La SARL Copra, par conclusions du 17 novembre 1998, demande qu'il lui soit donné acte de son intervention volontaire à l'instance initiée par Toshiba et de ce qu'elle donne adjonction pure et simple aux écritures déposées par celle-ci au soutien de son "appel ".
La société Avantage sollicite oralement la "confirmation° de la décision du conseil.

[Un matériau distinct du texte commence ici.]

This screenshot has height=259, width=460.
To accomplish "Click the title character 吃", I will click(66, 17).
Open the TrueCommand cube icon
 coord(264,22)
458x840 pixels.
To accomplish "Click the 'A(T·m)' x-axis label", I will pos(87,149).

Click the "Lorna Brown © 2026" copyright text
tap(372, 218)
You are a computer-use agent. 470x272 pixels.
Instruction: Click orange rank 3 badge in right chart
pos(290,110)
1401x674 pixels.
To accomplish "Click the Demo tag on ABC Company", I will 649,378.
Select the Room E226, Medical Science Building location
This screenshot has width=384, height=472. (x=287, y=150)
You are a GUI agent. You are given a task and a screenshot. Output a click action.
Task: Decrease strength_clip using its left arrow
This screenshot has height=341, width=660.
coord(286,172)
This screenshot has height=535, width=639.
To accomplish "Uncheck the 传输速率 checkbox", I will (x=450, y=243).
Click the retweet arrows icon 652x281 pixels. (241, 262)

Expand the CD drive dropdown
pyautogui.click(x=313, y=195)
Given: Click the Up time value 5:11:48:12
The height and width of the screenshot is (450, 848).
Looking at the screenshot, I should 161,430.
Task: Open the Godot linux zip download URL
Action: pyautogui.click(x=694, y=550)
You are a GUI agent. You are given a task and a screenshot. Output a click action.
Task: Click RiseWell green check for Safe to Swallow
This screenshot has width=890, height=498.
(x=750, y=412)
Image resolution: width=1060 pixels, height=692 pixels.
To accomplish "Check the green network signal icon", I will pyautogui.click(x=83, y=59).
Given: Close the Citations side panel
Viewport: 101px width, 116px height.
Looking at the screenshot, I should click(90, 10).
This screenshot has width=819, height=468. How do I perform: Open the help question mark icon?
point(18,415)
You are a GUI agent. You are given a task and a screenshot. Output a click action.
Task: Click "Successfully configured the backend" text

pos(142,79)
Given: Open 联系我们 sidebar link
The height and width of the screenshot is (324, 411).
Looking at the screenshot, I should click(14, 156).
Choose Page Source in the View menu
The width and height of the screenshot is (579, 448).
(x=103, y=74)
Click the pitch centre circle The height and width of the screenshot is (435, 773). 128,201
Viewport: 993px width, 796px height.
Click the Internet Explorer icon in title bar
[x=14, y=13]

Le commissaire du Gouvernement et le ministère public concluent oralement à l'irrecevabilité des recours,
Sur ce, LA COUR :
Considérant que les trois recours, enregistrés sous les numéros 98-23280, 98-23301 et 98-23314, qui concernent la même décision, doivent être joints ;
Considérant que l'intervention volontaire de la société Copra au seul soutien des prétentions de la société Toshiba est recevable ;
Sur le recours en annulation ou en réformation :
Considérant que la société Toshiba prétend que le conseil a décidé que les enregistrements téléphoniques produits par la société Avantage ne devaient pas être écartés du dossier et qu'en conséquence la saisine au fond n'était par irrecevable ;
Mais considérant que, contrairement à ce qui est prétendu, la décision n° 98-MC-08 déférée ne contient qu'un article unique selon lequel "la demande de mesures conservatoires enregistrée sous le numéro M 215 est rejetée ";
Que les motifs sur lesquels s'appuie cette décision ne sont pas décisoires, dès lors qu'ils ne fondent que l'affirmation de ce qu'il ne peut être exclu, au stade de la procédure où le conseil statue sur la demande de mesures conservatoires, que les pratiques dénoncées entrent dans le champ des dispositions des articles 7 et 8 de l'ordonnance du 1er décembre 1986; qu'ils ne constituent pas le support d'une décision de recevabilité de la saisine au fond;
Que le recours prévu par l'article 12 de l'ordonnance du 1er décembre 1986, et exercé par la société Toshiba, ne vise que la décision du conseil relative aux mesures conservatoires;
Qu'en outre, aux termes de l'article 15 du texte précité, l'ouverture d'une instruction sur les faits invoqués dans la saisine ne fait pas l'objet d'une décision susceptible de recours, seules pouvant être attaquées celles, autres que de mesures conservatoires, prévues au titre IV de l'ordonnance, à savoir, qui déclarent la saisine irrecevable, de non-lieu à poursuivre la procédure ou de sanction des pratiques anticoncurrentielles constatées;
Que, dès lors, le recours formé par la société Toshiba, qui ne tend pas à contester la décision rejetant une demande de mesures conservatoires faite à son encontre, doit être déclaré irrecevable;
Sur l'appel-nullité :
Considérant qu'il est de jurisprudence constante qu'un appel-nullité est ouvert en cas d'excès de pouvoir ou de violation d'un principe fondamental de procédure à l'encontre d'une décision insusceptible d'un autre recours;
Considéranttoutefois, au cas d'espèce, qu'aucune décision non susceptible de recours n'a été prise par le conseil, dès lors que les parties intéressées pourront critiquer les modes de preuve qui seront retenus dans le cadre de la saisine au fond par l'exercice des recours prévus à l'article 15 de l'ordonnance du 1er décembre 1986 ;
Qu'il s'ensuit que l'appel-nullité formé, d'une part, par la société Philips Electronic Grand Public et, d'autre part, par la société Darty et Fils, doit être déclaré irrecevable ;
Par ces motifs : Joint les procédures ouvertes, sous les numéros 98-23280, 98-23301 et 98-23314 ; Dit irrecevables les recours formés par les sociétés Philips Electronic Grand Public, Darty et Fils et Toshiba Systèmes contre la décision du conseil de la concurrencé n° 98-MC-08 du 8 septembre 1998 ; Met les dépens à la charge des requérantes.